> [INSTRUCTIONS FOR THE TASK]: All lines from the one with "Instruction: Toggle the Swap Pin mode button" through the last are to be given again exactly as they stand in the data below, and only those.

Stored data entries:
----

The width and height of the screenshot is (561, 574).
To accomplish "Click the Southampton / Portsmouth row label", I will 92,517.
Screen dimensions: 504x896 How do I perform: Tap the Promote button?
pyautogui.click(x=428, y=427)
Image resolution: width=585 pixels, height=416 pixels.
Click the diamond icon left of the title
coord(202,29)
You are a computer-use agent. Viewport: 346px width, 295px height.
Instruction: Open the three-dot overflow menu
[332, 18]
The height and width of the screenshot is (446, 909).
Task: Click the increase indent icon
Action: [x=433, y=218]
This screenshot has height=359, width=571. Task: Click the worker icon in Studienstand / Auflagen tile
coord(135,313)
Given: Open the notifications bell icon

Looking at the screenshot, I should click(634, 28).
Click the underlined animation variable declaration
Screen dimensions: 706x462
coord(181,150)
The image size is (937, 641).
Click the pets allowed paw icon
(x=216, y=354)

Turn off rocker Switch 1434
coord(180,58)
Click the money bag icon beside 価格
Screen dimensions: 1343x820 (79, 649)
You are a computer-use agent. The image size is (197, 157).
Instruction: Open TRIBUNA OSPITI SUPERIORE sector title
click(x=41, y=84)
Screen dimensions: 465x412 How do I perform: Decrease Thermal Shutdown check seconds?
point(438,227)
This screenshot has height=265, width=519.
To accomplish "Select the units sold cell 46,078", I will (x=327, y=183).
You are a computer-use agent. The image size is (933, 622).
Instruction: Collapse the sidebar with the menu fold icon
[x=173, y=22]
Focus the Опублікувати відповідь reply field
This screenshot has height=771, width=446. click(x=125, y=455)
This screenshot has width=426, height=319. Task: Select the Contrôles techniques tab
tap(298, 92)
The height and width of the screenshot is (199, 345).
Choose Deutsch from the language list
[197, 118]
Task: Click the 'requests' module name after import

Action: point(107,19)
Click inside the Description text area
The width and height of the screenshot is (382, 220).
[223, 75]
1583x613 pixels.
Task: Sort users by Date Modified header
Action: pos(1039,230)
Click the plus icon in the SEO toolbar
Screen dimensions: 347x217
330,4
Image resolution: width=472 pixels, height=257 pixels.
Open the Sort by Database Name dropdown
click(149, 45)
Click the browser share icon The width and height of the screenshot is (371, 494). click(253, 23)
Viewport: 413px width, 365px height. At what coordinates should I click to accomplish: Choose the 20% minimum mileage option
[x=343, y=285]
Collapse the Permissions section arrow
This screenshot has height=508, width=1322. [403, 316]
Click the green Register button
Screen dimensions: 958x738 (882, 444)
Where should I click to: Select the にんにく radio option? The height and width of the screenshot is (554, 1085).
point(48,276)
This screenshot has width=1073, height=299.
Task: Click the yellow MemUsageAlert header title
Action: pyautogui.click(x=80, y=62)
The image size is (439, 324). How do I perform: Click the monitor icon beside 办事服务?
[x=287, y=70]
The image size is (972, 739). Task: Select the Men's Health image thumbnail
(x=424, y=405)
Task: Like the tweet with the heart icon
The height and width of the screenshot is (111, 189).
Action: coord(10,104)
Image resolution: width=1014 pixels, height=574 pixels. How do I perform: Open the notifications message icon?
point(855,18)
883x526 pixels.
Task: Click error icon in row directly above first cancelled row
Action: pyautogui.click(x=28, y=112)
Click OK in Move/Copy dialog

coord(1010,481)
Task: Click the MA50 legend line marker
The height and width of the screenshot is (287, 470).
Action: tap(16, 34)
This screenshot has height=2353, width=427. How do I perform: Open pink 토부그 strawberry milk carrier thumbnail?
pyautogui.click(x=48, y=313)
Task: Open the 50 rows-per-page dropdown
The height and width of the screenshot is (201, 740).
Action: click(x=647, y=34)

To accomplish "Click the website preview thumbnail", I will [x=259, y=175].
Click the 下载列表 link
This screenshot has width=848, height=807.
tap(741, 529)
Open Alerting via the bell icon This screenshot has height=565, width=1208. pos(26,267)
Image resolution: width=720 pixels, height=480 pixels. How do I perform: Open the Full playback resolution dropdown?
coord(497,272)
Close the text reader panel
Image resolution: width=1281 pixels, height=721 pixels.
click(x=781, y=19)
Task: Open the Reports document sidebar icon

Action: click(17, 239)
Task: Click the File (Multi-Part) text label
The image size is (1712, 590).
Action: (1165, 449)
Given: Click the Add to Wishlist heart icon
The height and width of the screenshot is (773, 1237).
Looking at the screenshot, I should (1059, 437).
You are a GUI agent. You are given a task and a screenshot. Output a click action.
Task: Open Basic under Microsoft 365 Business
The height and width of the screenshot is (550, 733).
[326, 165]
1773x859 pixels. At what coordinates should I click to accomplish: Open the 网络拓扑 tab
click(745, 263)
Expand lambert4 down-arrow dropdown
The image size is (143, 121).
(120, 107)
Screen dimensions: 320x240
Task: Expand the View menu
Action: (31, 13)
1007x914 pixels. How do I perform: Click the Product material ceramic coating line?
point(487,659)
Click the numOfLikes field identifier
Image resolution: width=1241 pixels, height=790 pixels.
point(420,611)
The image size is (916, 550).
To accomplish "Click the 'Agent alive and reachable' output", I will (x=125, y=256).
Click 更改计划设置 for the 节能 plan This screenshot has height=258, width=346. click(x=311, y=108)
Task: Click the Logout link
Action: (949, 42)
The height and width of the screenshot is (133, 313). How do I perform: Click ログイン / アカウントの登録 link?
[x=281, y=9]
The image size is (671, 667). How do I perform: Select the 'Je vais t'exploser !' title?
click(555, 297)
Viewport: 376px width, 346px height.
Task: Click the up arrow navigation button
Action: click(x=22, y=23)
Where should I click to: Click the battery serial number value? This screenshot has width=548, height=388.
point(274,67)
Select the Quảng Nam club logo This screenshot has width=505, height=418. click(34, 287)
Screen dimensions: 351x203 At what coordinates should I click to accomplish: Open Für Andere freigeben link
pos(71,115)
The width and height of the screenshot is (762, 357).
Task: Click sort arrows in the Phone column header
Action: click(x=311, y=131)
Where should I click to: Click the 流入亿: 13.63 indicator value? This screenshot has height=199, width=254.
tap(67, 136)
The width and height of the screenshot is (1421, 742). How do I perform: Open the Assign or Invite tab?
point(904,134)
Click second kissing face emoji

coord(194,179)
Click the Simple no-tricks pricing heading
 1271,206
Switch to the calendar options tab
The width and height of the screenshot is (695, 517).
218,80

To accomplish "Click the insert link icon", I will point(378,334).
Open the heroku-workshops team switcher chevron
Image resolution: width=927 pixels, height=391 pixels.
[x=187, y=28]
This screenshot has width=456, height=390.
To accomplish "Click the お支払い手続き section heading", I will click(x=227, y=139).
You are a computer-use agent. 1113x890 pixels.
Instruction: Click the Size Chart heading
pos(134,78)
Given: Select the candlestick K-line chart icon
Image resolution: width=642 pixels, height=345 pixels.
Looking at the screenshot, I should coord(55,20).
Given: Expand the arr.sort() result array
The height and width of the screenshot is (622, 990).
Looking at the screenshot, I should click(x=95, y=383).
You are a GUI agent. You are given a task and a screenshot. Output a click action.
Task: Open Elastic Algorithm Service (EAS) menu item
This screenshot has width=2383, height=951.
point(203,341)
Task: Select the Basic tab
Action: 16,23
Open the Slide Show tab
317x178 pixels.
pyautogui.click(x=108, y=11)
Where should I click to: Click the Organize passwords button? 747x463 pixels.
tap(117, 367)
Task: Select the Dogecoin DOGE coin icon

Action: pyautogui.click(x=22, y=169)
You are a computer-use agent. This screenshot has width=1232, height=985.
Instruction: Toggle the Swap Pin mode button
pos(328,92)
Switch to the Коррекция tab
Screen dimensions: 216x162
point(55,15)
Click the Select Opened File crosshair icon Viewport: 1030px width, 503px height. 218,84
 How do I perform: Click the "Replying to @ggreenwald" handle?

----

> [SOLVED PROBLEM]:
Instruction: Toggle the Swap Pin mode button
pos(328,92)
Switch to the Коррекция tab
Screen dimensions: 216x162
point(55,15)
Click the Select Opened File crosshair icon Viewport: 1030px width, 503px height. 218,84
 How do I perform: Click the "Replying to @ggreenwald" handle?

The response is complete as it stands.